Jones, 27, who was returned to office after leading a protest in the Capitol against gun violence in the wake of the Nashville school shooting, was seen on video blocking a street with six other demonstrators on June 18, 2020.
Dressed in all black and a tan-brimmed hat, the future lawmaker could be seen attempting to stop a white truck trying to drive around them by placing a traffic cone in front of the vehicle.
Undeterred, the driver runs over the cone, causing the group to approach the truck and yell at him with a megaphone.
Appearing angered by the driver’s actions, Jones can be seen pulling the cone from underneath the vehicle and using it to repeatedly jab the driver, who attempts to smack it away.
As the driver tries to speed up, Jones tosses it into the truck, but the driver quickly pushes it out and makes his getaway.
During the incident, another driver on the opposite side of the stalled road could also be seen confronting the protesters, with their vehicle inching forward until it bumped into one of them.
Despite the small push, the protester, wearing a neon-green long-sleeve shirt, threw themselves on the ground and lay down in front of the car as another demonstrator rushed to check on them.
Jones has repeatedly claimed that the chaotic incident was not violent after District Attorney Glenn Funk attempted to indict him in 2021 for participating in the protests in an “aggravating” manner.
He noted that the man in the white van was allegedly hurling “racial slurs” at the protesters and that he was the one at fault for pushing his car past them.
Defending himself on Twitter at the time, Jones wrote: “They will try to push a false narrative portraying me as ‘violent’ as a way to deflect from their own actions. They will suggest that I am out of order. That is their strategy.”
The charges pressed against Jones for the protest were all dropped.

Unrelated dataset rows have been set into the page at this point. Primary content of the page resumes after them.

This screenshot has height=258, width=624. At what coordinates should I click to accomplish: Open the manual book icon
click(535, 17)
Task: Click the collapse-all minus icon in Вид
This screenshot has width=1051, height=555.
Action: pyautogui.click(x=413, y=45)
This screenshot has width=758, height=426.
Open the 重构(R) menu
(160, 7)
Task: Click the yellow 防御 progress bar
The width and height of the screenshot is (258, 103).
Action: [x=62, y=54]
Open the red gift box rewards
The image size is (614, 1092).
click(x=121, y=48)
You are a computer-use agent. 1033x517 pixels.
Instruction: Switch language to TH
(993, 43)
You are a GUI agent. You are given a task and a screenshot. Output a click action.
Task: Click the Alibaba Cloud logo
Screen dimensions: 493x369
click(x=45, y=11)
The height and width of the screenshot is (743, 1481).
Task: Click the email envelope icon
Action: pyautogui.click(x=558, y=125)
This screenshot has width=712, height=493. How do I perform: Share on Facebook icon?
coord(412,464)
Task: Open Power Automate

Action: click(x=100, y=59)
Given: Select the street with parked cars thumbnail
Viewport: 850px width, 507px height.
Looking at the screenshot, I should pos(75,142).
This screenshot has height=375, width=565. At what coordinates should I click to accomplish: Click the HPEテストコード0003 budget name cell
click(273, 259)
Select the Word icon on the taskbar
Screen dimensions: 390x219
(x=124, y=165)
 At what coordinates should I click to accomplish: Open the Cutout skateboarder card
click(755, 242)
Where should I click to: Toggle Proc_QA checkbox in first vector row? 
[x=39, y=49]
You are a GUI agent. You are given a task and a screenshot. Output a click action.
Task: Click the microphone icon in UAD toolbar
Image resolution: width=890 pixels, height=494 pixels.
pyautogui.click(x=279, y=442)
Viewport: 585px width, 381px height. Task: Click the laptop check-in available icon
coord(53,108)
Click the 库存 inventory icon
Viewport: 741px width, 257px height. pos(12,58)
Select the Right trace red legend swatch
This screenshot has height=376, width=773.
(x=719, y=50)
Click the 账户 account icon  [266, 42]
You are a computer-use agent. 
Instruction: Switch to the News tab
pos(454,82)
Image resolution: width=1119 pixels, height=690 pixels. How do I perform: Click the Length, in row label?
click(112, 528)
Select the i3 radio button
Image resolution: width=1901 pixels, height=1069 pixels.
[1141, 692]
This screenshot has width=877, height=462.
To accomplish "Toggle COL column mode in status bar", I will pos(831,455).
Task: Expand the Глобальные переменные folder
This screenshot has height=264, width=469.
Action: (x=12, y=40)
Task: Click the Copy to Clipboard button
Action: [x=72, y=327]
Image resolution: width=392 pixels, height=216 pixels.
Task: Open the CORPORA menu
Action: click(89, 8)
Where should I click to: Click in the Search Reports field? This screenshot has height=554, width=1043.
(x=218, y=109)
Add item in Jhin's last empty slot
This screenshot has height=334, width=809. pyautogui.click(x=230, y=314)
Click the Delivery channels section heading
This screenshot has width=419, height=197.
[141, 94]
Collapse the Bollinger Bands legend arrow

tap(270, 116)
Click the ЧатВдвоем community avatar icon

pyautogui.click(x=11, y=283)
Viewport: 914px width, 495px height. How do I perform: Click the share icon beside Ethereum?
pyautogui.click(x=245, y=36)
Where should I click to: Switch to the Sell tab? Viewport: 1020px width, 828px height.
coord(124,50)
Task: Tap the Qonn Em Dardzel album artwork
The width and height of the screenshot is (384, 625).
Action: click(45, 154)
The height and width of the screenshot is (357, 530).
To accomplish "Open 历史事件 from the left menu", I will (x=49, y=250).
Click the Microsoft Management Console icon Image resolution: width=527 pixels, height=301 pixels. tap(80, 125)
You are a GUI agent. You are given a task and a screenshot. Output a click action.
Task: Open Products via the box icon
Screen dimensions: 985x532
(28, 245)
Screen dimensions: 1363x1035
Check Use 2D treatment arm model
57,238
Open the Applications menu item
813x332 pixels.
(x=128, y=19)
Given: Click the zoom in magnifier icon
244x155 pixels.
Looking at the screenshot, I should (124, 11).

A timeline of the controversy at the Tennessee state Capitol
Jones has recently made headlines after he and fellow Democrat Justin Pearson, 28, both of whom are black, were expelled from the state legislature after they joined protests on the House floor on March 30.
The demonstration called on lawmakers to pass gun reform policies following the horrific mass shooting at Nashville’s Covenant School, where three 9-year-old children and three faculty members were shot dead by Audrey Hale, a 28-year-old alumnus of the Christian school.
Gloria Johnson, 60, a fellow lawmaker who is white, was notably not expelled despite demonstrating with her fellow Democrats.
Jones and Pearson were reinstated earlier this week after their respective governing councils voted them back into office.